RECORDS PROVIDED:
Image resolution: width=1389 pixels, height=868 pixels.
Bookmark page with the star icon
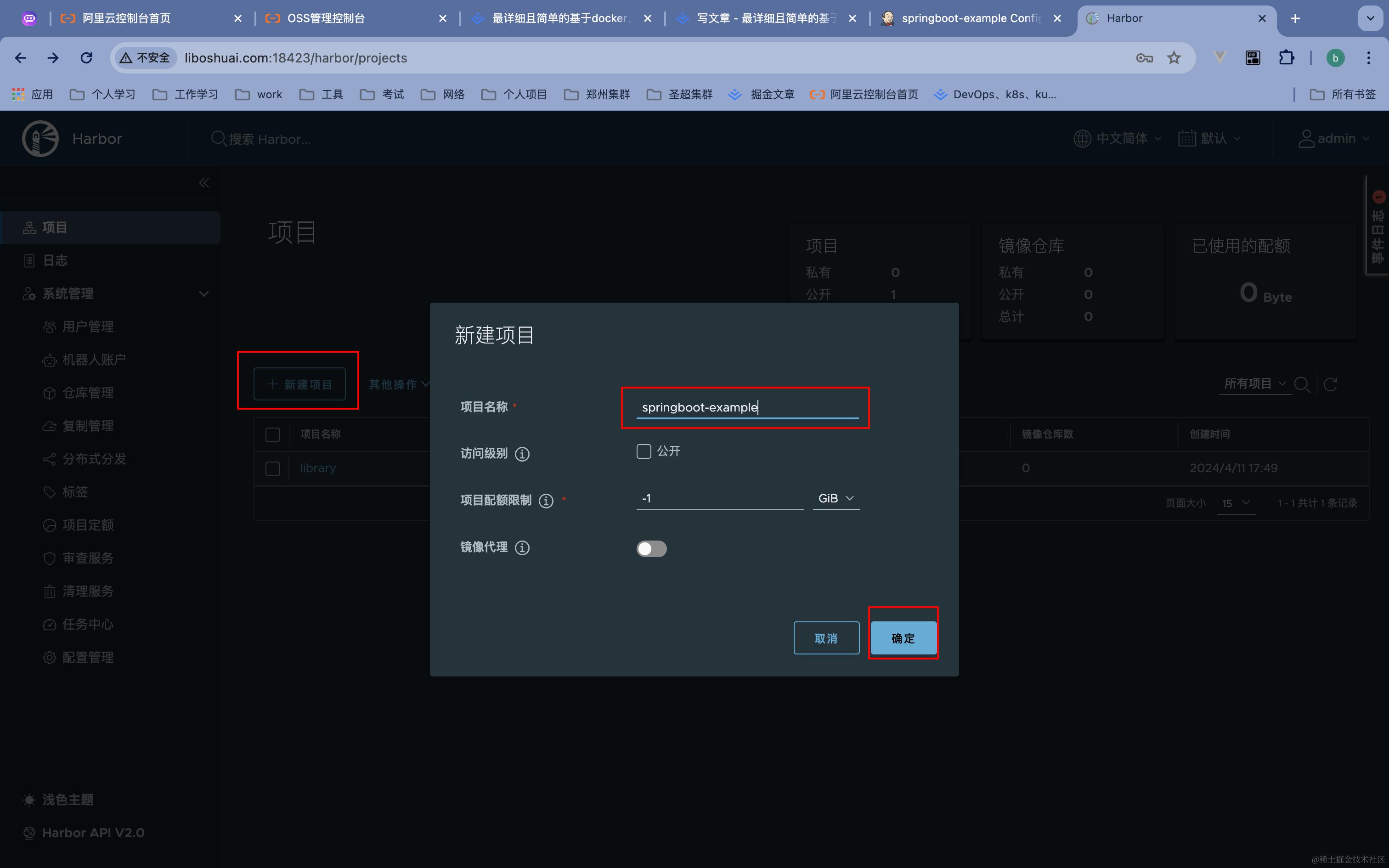click(x=1174, y=58)
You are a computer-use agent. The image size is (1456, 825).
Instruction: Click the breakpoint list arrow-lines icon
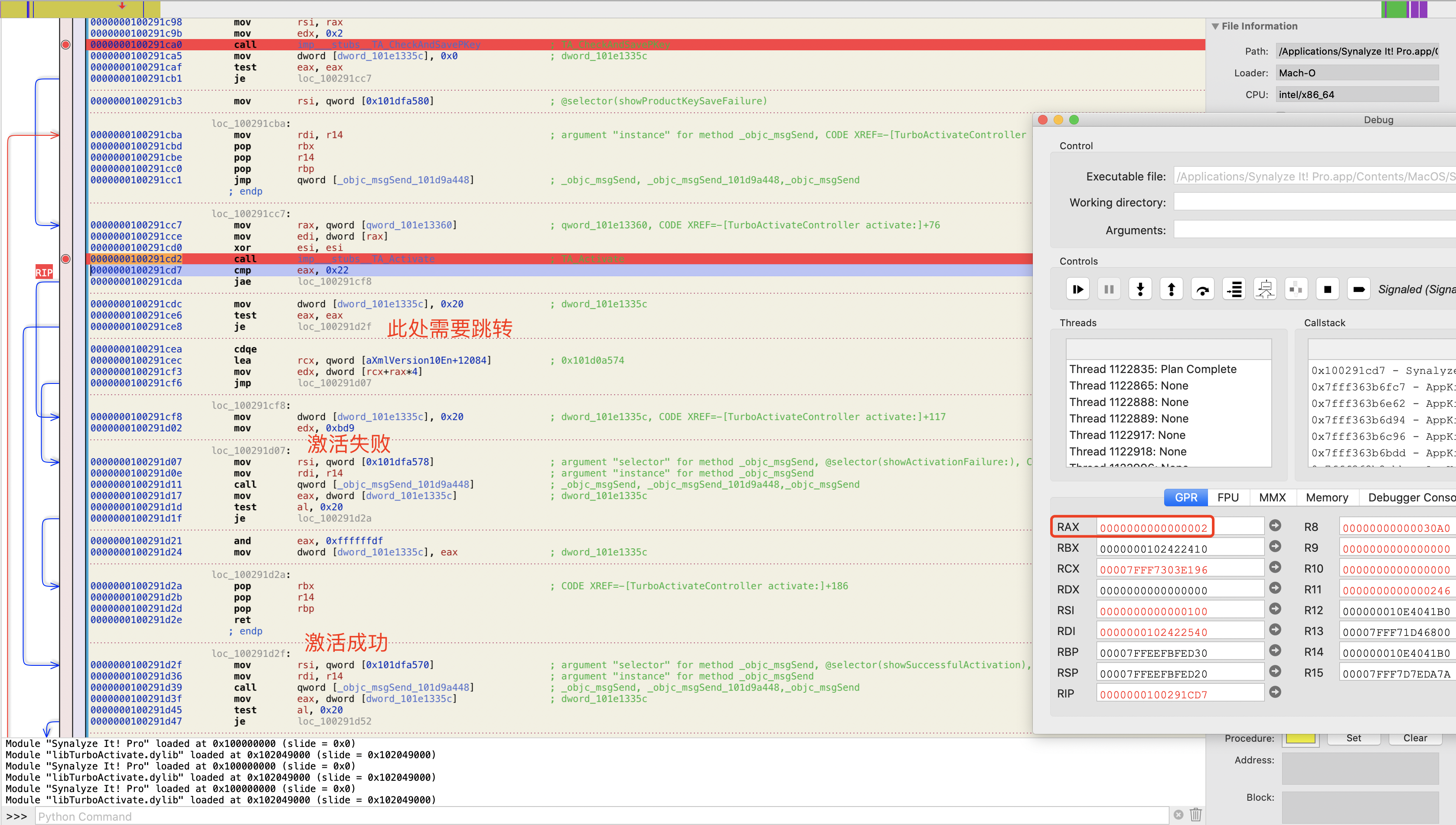[1234, 290]
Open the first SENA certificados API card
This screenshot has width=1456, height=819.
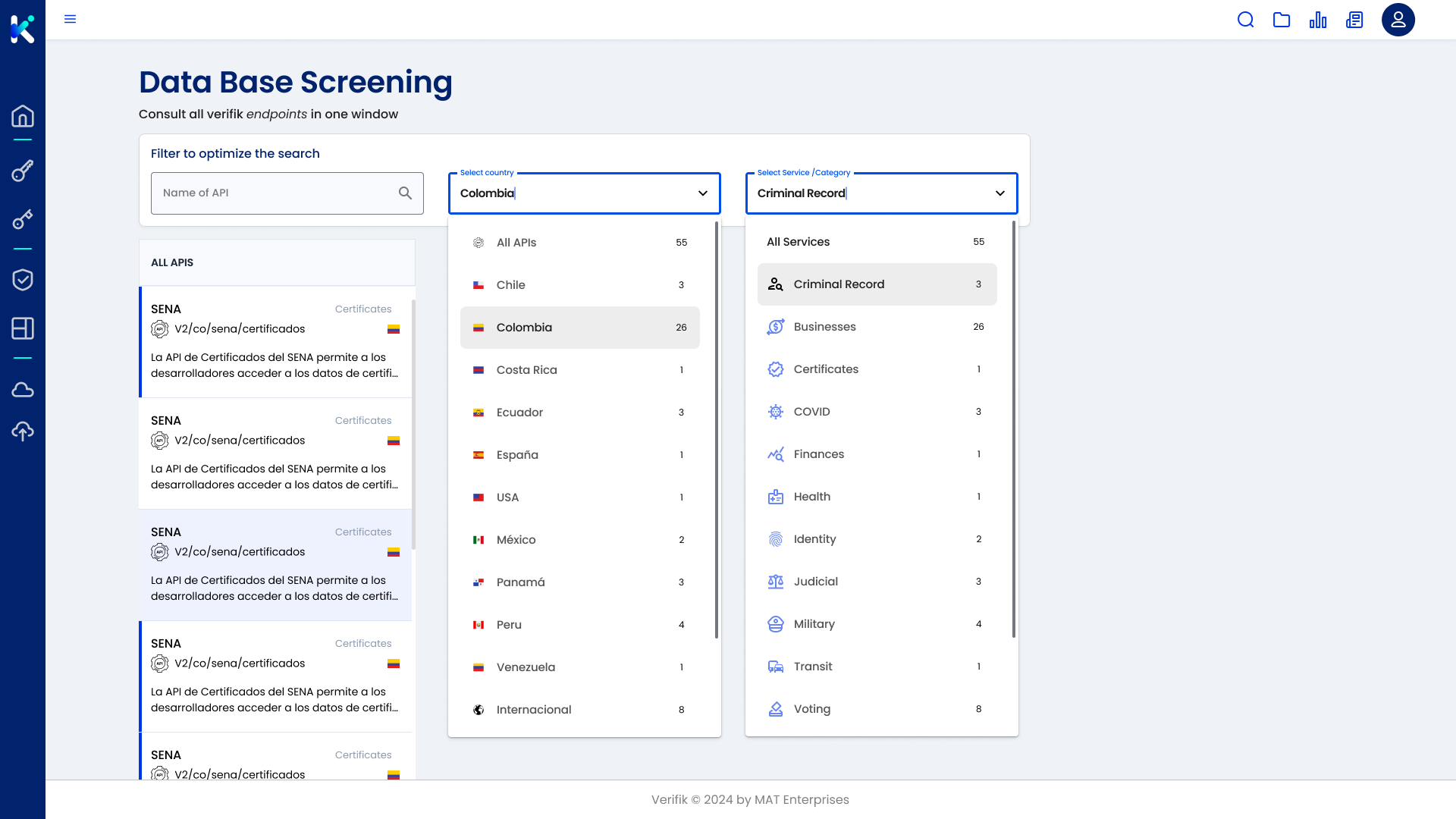pos(276,341)
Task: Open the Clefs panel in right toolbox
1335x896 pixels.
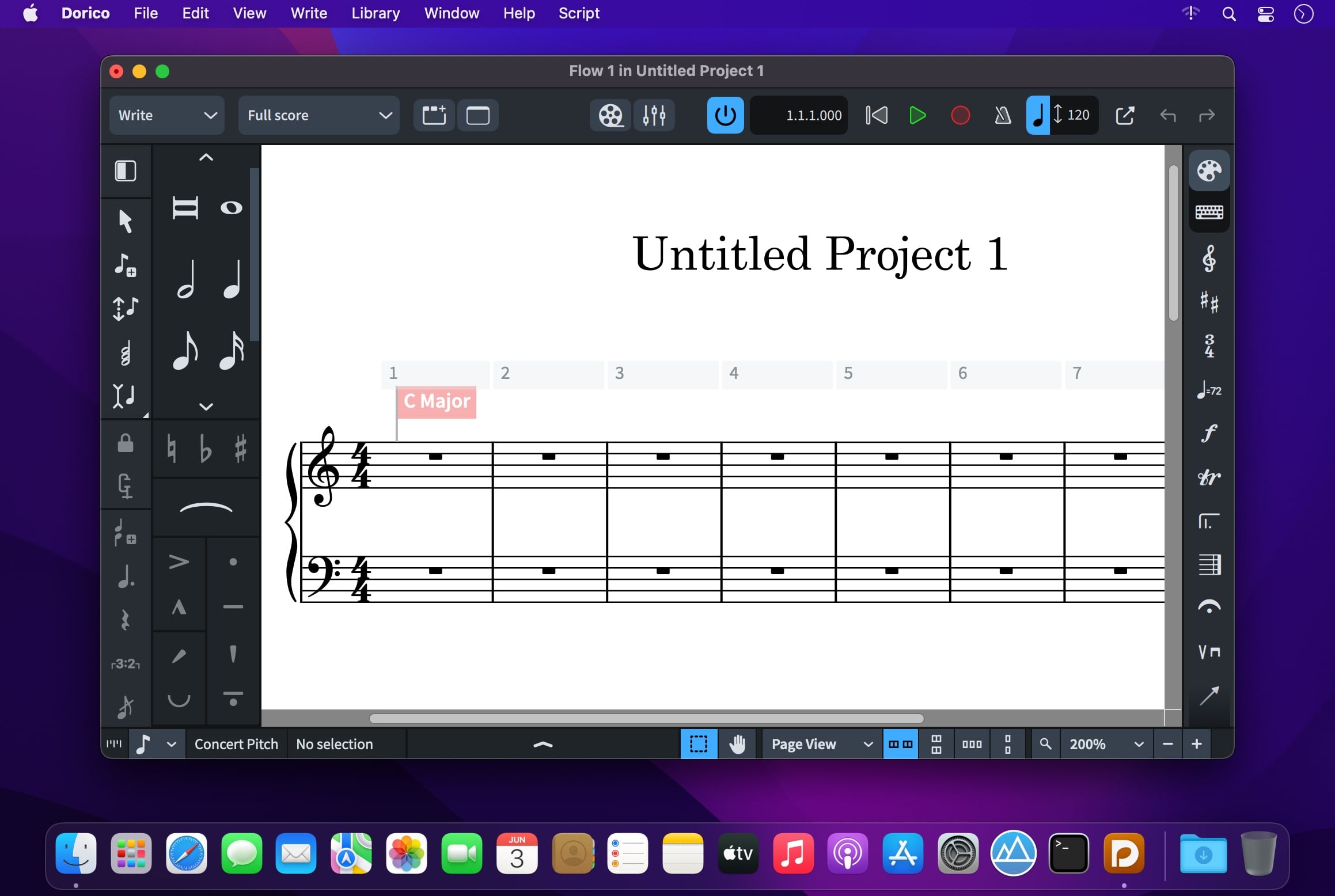Action: click(1209, 259)
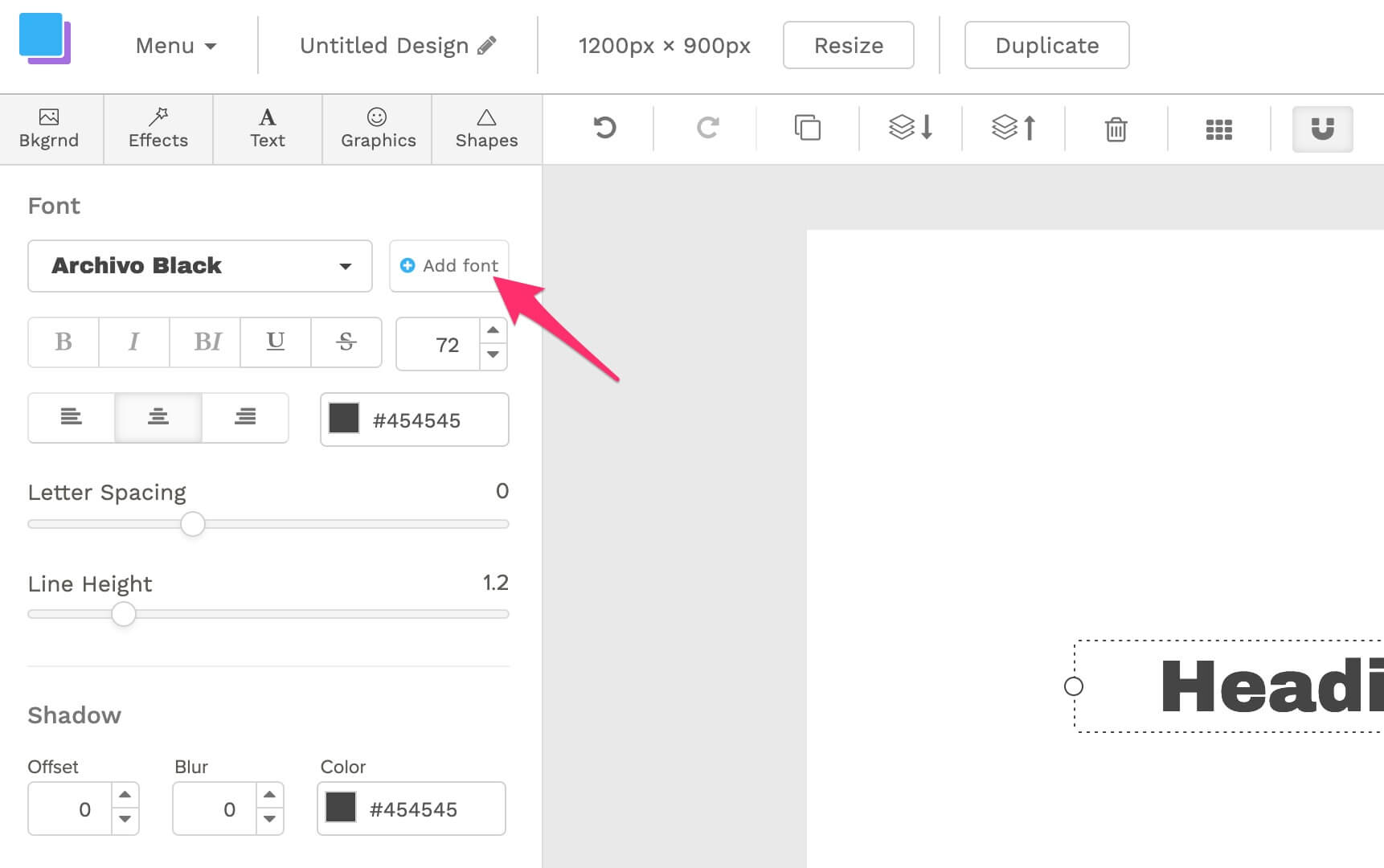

YOUR INSTRUCTIONS:
Lines with the word "Open" in them should be copied from the preceding records.

ANSWER SPACE:
Open the first SENA certificados API card
Task: Open the Clefs panel in right toolbox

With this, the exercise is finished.